A time-honored tradition that occurs at the beginning of every year, New Year’s resolutions have been around for quite a while. Historians date the first New Year’s resolutions back to the Babylonians, nearly 4,000 years ago. A 12-day festival was held mid-March — the beginning of crop planting season — to celebrate their New Year. The festival was known as Akitu, and the celebrations included making promises to their gods, returning any borrowed items and paying any debts. Sound familiar?
Fast forward to Ancient Rome: In 46 B.C. Julius Caesar “re-dated” the New Year to the first of January. The month of January was named for the two-faced god Janus; Romans believed that one of his heads looked back on the previous year while the other looked forward into the new one. Worshipers made sacrifices to this god and promises to conduct themselves in a good way.
Clearly, reflection has been a significant part of human history for centuries. Yet coupled with that seems to be a certain amount of repentance, of self-flagellation. These days, resolutions might be a bit more contemporary — more resolutions to volunteer and perhaps fewer sacrifices to a deity — but the sentiment still holds. Resolutions have become inextricably linked to negative self-reflection. In other words, why do all our New Year’s resolutions center around what we didn’t do?

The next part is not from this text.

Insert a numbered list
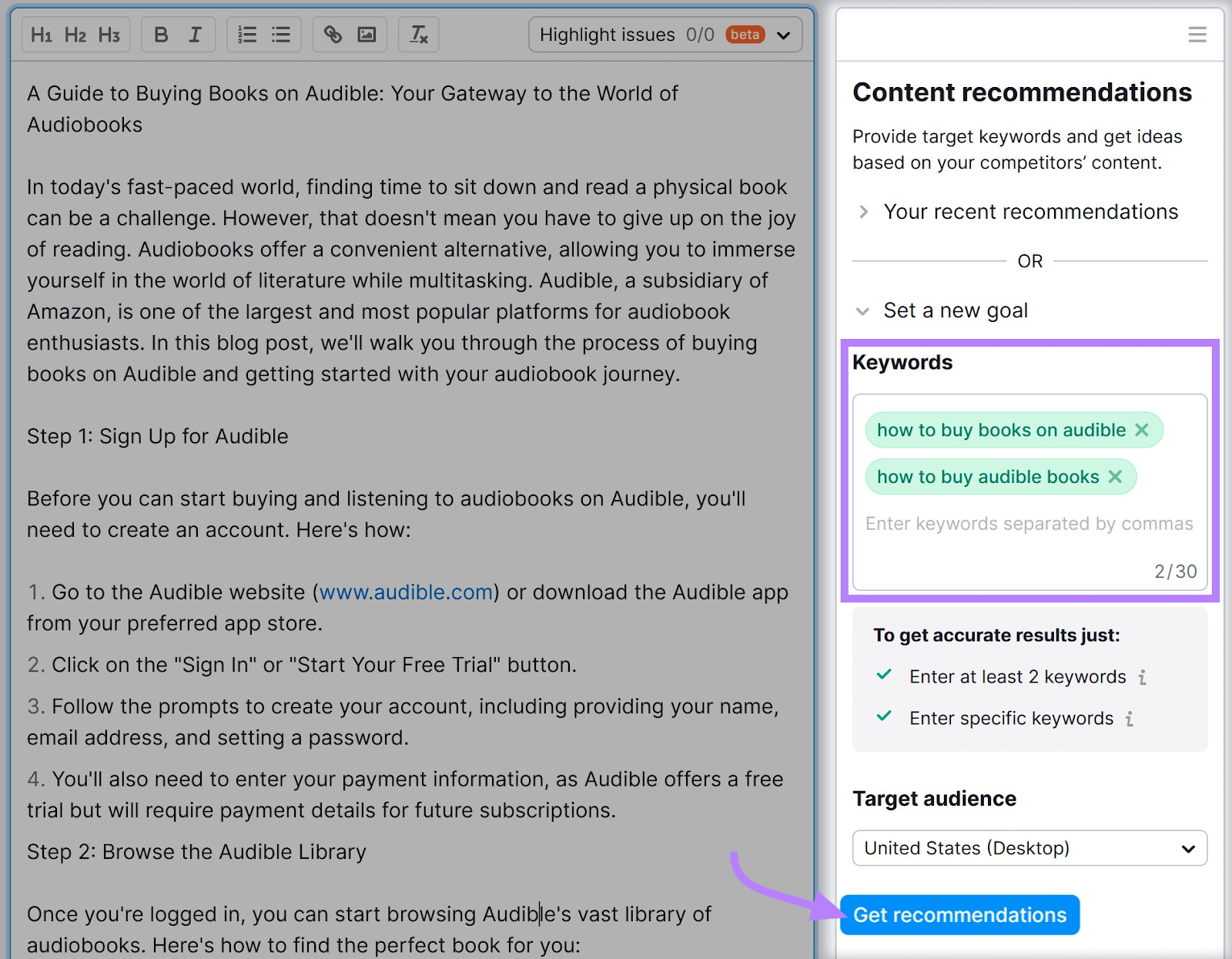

Research shows that 80% of New Year’s resolutions fail. This means that year after year, we are setting ourselves up to have an eight in 10 chance of not meeting our goals. There are countless reasons why we don’t keep our New Year’s resolutions. We set our goals too high. We don’t manage our time well. We simply don’t feel like it. But then, before we know it, another year has passed and we’re back where we started (unfortunately another year older and none the wiser). So why do we keep berating ourselves like this?
I propose that this year, as we head out of a year steeped in chaos and tragedy, we choose to focus on something a little bit different: New Year’s continuations. New Year’s continuations, much like resolutions, revolve around the theme of reflection. But here’s the catch: Continuations ask you to focus on the positive things about the previous year instead of the negative. Perhaps you found out how to make the perfect cup of tea. Resolve to continue doing that. Perhaps you were particularly good at calling loved ones on a regular basis. Resolve to continue that.
Continuations are a yearly, and most definitely deserved, pat on the back. They are a cause for celebration. They pull out all the little — and big — things that you do that you’re proud of. New Year’s continuations fixate on good habits and ask us to simply keep doing them. They can be as momentous as financial responsibility or as daily as allotting a few minutes each morning to meditate. The point is, New Year’s continuations remind us that in a year that has been more than challenging for so many, there can be moments of light that we can choose to carry with us into 2021.